Myosin ATPase Inhibition Relieves the Energetic Burden in Skeletal Myofibres of Patients With Heart Failure With Reduced Ejection Fraction

BACKGROUND: Heart failure with reduced ejection fraction (HFrEF) affects millions worldwide and is characterized by chronic cardiac dysfunction, impaired perfusion, altered skeletal muscle energetics, and, thus, exercise intolerance. Efficient therapeutic strategies reducing the burden of the impaired muscle metabolism in HFrEF are currently lacking. Hence, in the present study, we sought to determine whether myosin dynamics and its important role in ATP consumption can constitute a potent biochemical target to optimize skeletal muscle energy usage in HFrEF. METHODS: We used skeletal muscle tissue from 11 human patients with HFrEF and 10 controls with comparable age, sex, and body mass index. We isolated individual myofibres and incubated them ex vivo with varying concentrations of a myosin inhibitor, mavacamten.
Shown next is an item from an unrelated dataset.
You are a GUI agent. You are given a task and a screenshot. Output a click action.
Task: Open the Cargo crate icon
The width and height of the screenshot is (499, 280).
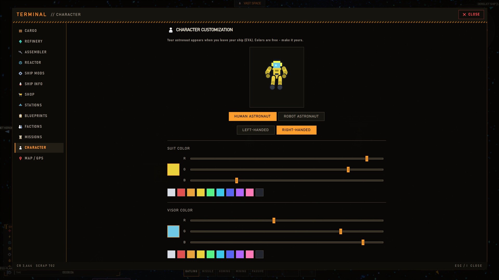point(20,31)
We then performed 2'-(or-3')-O-(N-Methylanthraniloyl) adenosine 5'-triphosphate chase experiments, together with LC/MS-based proteomics profiling. RESULTS: We observed a distinct regulation of acetyl-lysine sites and higher myosin energy consumption in resting muscle fibers from patients with HFrEF than in controls. When exposed to mavacamten, we found a dose-dependent reduction in myosin ATP consumption in myofibres of patients with HFrEF, reversing the pathological over-consumption. CONCLUSIONS: Skeletal muscle myosin becomes inefficient in HFrEF. Pharmacological inhibition of myosin ATPase activity offers an inventive strategy to lower muscle energy demand and potentially address metabolic disturbances in HFrEF.